Raúl Castro ve un filón para intentar reformas acercándose a los modelos chino y ruso, el primero lo comparte en el orden económico y por afinidad ideológica, un modelo de mercado con Partido Único y estricto control social; acercarse al segundo le permitirá tranquilizar a Fidel Castro, adicto a la conspiración y los análisis estratégicos y que sabe que Rusia es una seudodemocracia que aspira a retomar su papel en la repartición de intereses internacionales y a recuperar sus zonas de influencia cerca de las fronteras estadounidenses, como respuesta al escudo antimisil que los Estados Unidos negocian con Polonia y Republica Checa, así como su acercamiento a Ucrania y Georgia. Ello le daría a La Habana fortaleza como interlocutor llegado el momento de negociar con los Estados Unidos, asimismo la alianza les inyectará recursos para la supervivencia del régimen con donaciones y convenios multimillonarios.
Más aún, todo ello le permitirá a la dictadura cubana, llegado el caso, la nueva internacionalización del problema cubano bajo el paraguas de dos potencias que son miembros permanentes del Consejo de Seguridad de la ONU.
Por ello, Raúl Castro no duda en cantar en chino ante el presidente Hu Jintao y ha de extrañar que no lo haya hecho en ruso ante el presidente Dmitry Medvedev. Como en aquellos desfiles militares en la Plaza de la Revolución donde se gritaba: ¡¡ Hurra!!, algo tan ajeno a la historia y tradición libertaria de los cubanos.

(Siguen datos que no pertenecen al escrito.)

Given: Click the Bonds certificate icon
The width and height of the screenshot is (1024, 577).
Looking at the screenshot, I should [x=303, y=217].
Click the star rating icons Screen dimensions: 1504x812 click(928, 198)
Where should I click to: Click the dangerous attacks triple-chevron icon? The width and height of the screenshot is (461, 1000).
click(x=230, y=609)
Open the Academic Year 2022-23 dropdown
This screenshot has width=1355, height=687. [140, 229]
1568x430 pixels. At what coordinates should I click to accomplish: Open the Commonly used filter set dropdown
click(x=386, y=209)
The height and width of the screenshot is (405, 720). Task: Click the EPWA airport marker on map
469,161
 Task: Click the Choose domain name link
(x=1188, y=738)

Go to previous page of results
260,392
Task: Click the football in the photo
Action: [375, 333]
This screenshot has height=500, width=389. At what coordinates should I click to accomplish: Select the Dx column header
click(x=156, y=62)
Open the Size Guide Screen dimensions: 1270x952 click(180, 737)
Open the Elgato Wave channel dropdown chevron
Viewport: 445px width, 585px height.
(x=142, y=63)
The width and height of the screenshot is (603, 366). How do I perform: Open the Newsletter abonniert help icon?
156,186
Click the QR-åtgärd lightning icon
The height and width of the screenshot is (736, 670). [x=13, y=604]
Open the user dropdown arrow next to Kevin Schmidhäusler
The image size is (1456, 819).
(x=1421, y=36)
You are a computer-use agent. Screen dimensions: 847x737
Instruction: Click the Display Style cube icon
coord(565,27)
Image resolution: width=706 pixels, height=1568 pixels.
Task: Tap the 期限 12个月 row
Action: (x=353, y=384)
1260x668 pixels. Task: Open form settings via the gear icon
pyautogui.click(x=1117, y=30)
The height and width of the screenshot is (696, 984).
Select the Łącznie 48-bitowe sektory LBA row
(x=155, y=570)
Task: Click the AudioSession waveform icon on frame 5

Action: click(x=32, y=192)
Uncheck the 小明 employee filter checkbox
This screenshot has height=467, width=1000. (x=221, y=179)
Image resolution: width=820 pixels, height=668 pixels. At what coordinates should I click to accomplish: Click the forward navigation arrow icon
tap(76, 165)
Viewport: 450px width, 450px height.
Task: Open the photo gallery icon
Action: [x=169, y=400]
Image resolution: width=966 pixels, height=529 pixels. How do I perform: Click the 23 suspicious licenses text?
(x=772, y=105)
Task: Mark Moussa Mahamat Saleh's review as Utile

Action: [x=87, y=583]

A Chávez, como antiestadounidense recalcitrante, el regreso de Moscú al área le permite entrar en el juego de la provocación respaldado por una potencia nuclear, a Castro igual, pero lo manifestará de manera más sinuosa como un perro viejo conocedor del terreno. Para Brasil y Perú, países igualmente visitados por el presidente ruso, la presencia del Oso Misha les sirve para atraer la mirada de Estados Unidos a la región mientras desarrollan alianzas más cautelosas. Por su parte, China fiel a la filosofía oriental, realiza movimientos suaves pero expansivos, dándole prioridad al mercado, pero tomando posiciones de importancia estratégica en la zona. Así las cosas, Washington debe evaluar con realismo los cambios que se intentan en la correlación de fuerza en la región y para ello debe llevar a planos prioritarios sus intereses en Latinoamérica pues antes los retos domésticos e internacionales que se avecinan es deseable tener el vecindario en calma y si es posible a favor.